Enmedio de sus arreglos, sorprendiole la visita de Zambique, que era portador de un billete. Debía ser la contestación anhelada.

No se equivocó. Brenda le escribía. ¡Cuán agradable emoción la que precede a la lectura de la primera esquela de una mujer que se ama!

La abrió, ya a solas. En esa carta, dulce, sencilla y tierna, Brenda Delfor se condolía de la próxima ausencia, y deseaba para su amigo las más envidiables satisfacciones. Podía alejarse sin zozobra, pues ella guardaría su fe y aquel cariño que nada podría debilitar, enseñoreado como lo estaba de su corazón. Suplicaba, sí, que el regreso no fuera tardío; pues algunos presentimientos extraños la tenían inquieta. No deberían verse hasta entonces: su protectora no se encontraba bien de salud, y aparte de eso, algo había ocurrido, que ella no quería ocultarle. La señora de Nerva, penetrada de su estado de ánimo, la había llamado a confidencias, con noble solicitud; y ella, lejos de rehusarse, tuvo la dicha de revelárselo todo, sin omitir otros detalles que los que se referían al doctor de Selis. Su conciencia la absolvía; la confesión, por lo mismo, no podía quemarla los labios. ¿Cómo resistirse tampoco a exigencia tan justa? Bajo otro concepto, sus revelaciones podían contribuir a modificar los opuestos designios de su protectora. Ésta nada había dicho, limitándose a oírlas en silencio; pero creía que hubiese sufrido por ello gran pena. ¿Sería ella la causa de su actual quebranto? Tenía la esta sospecha muy pesarosa y triste; con todo, confiaba en la eficacia de sus ternuras y desvelos para desvanecer aquella sombra de disgusto y malestar. Concluía Brenda su carta expresando que esperaría resignada la vuelta del viajero; para cuya época su goce sería indecible, si él se dignaba acercarse a su venerable bienhechora y vencer los escrúpulos cuyo origen no conocía y la llenaban de penosos pensamientos.
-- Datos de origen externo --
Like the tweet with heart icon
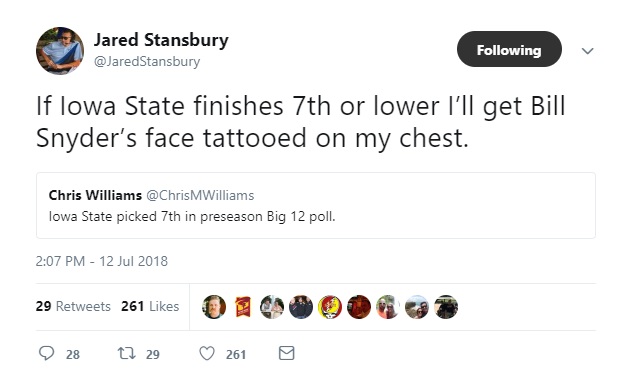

Varias veces leyó Raúl el billete, con cierto contento íntimo. Persuadiose de que podía partir sin dudas ni vacilaciones; tenía en sus manos una de las más elocuentes pruebas de ser amado: que una mujer púdica y bella no escribe nunca a otro hombre que a aquel a quien ella ha enseñado a leer previamente en el fondo de su alma, ¡y concedídole el privilegio y la gracia de vencerla!